In the carcass 14, the portion extending from one bead core 26 to the other bead core 26 is referred to as a main body portion 14A, and the portion in which the bead core 26 is folded back from the inside to the outside of the tire is referred to as a folded portion 14B. In the present embodiment, the end portion 14BE of the folded-back portion 14B is sandwiched between the belt 16 and the main body portion 14A of the carcass 14 in the vicinity of the outermost end 16E of the belt 16 in the tire width direction, which will be described later.
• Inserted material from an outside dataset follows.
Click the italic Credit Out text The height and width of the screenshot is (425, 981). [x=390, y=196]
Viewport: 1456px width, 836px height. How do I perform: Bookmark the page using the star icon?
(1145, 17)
In the following description, the "case line 14CL" refers to the center line of the thickness of the carcass 14. For example, in the portion where the carcass ply 15 is one sheet, the center line of the thickness of the carcass ply 15 is set as "case line 14CL", and in the portion where a plurality of carcass ply 15s are overlapped, the carcass ply 15 having a plurality of overlapping sheets The center line of the thickness is "case line 14CL". Further, in the portion of the carcass 14 having the main body portion 14A and the folded-back portion 14B, the center line between the main body portion 14A and the folded-back portion 14B (shown by a two-dot chain line in FIG. 2B) is referred to as a “case line 14CL”.

Further, in the present embodiment, in the run-flat tire 10 assembled to the standard rim 30 and not filled with the internal pressure, the run-flat tire 10 is parallel to the tire rotation axis (not shown) through the tire radial outer end of the bead core 26. The maximum height SH of the case line 14CL measured from the reference line BL to the outside in the tire radial direction is called a side height (see FIG. 1).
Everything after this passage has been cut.